Necessary A Posteriori
The Greeks often gave celestial entities names by which to identify them. The name Hesperus was given to an evening star, and Phosphorus was given to a morning star. As you might imagine, Hesperus appears only in the evening, while Phosphorus appears only in the mornings. Their positions relative to other celestial entities (that is, their position to the background stars) were dramatically different. There was little in common other than perhaps their luminosity.
But it turns out that, upon further investigation, both Hesperus and Phosphorus are in fact a single entity. It just so happens that both Hesperus and Phosphorus are Venus. Since Hesperus=Venus and Phosphorus=Venus, we can say that Hesperus=Phosphorus is necessarily true. After all, they ARE one in the same, and to negate it would lead to a contradiction. However, we would not know that Hesperus=Phosphorus unless we know what Hesperus and Phosphorus are and that they both refer to Venus. In order to know this, we must appeal to empirical evidence, thus making this a posteriori knowledge.
While this demonstrates a case in which a posteriori knowledge is necessarily true, many people might find the whole idea of identity and the process of naming a bit uneasy. Of course, this is certainly pertinent to the case presented here (as well as any other necessary a posteriori cases that I can think of), but this leads us down a very complex path. That said, please feel free to contribute to this point if you wish; I just don't have the balls to get into this on my own.
Contingent A Priori
Take the proposition "a meter stick is a meter long." This statement can be verified without appealing to experience: we don't need to go check how long a meter is and compare it to the length of a meter stick, for however long a meter happens to be, we know that a meter stick will also be that long (after all, it is the essence of a meter stick to be a meter long).

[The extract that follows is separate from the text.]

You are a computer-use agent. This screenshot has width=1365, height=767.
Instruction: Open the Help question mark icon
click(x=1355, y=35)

Or do we need to check? There is a bar in Paris that is supposed to be the defining measurement of a meter; the standard meter bar, if you will. We also know that a bar, as with any other physical objects, could potentially fluctuate in length when exposed to different temperatures. You can, then, imagine a world in which the average temperature is significantly higher such that the standard bar is actually a bit longer than in our world. While this might be a little confusing, you can say that the proposition "a meter stick is a meter long" is true a priori but is contingent: we know that a meter stick is a meter long (duh) but, at the same time, it's possible that a meter stick (say, a meter stick in our world) is not a meter long (as measured by the standard bar in the hotter, alternate world).

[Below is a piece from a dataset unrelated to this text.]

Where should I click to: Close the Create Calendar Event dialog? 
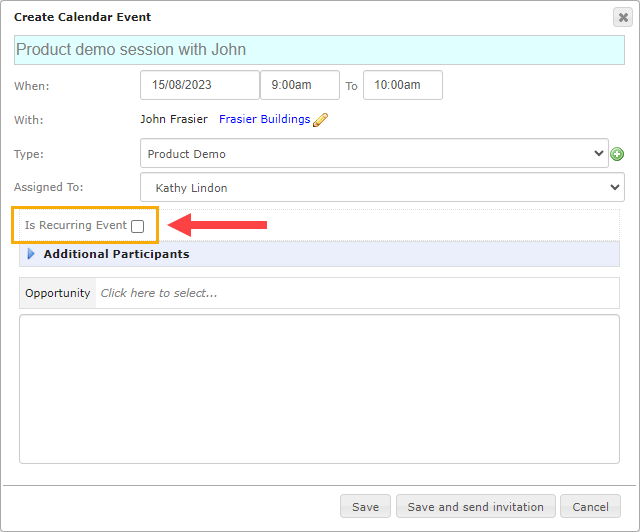pos(623,18)
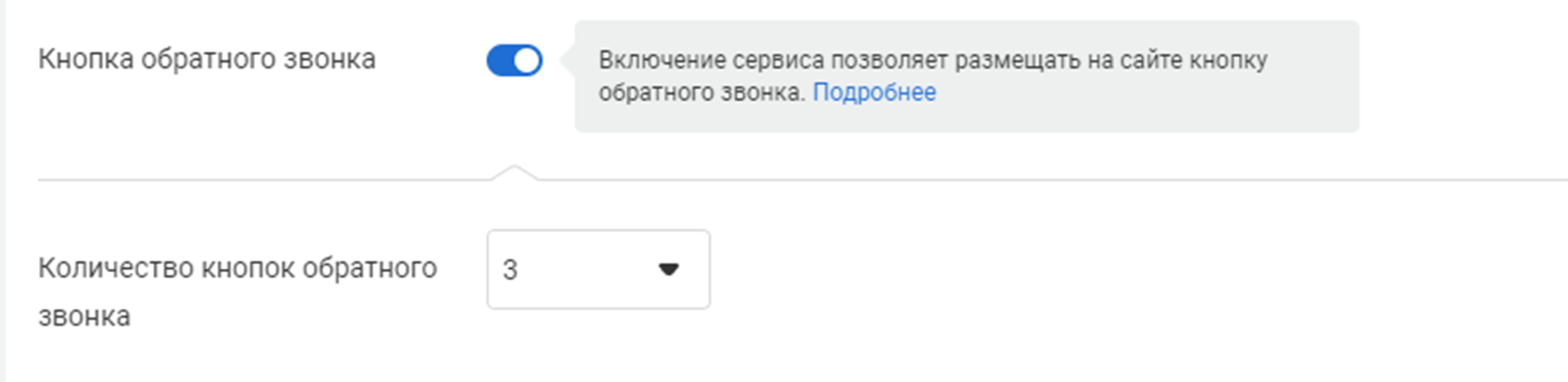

Much progress has been made on this, particularly in the domain of language since it is there that this peculiarity seemingly resides. Instead of me going into difficult and painstaking details here (which I lack the capacity to do so in any respectable manner, anyway), I'll save myself (and you) the pain and instead encourage you to leave your thoughts in the comments.
Play WoW.
ReplyDeleteKripke really blurs the lines between between a prior and a posteriori.
ReplyDeletewe can classify somethings generally: math is more A Priori whereas tastes are more a posteriori. Logic may be more A Priori than math.
I think the Hesperus=Phosphorus issue is in the naming. Language, by its very nature, is all a posteriori knowledge. It is the concepts underneath that are immutable. Whether you call the number two 'dos' or 'dul' it is the same. If, 'dos' = 'dull' is a posteriori so is 'two' = 'two' if we asked two different languages. In that capacity, language makes equation a posteriori. This is illustrated in the 'meter' problem. Two lengths, one name--the opposite of Hesperus=Phosphorus which had one planet with two names.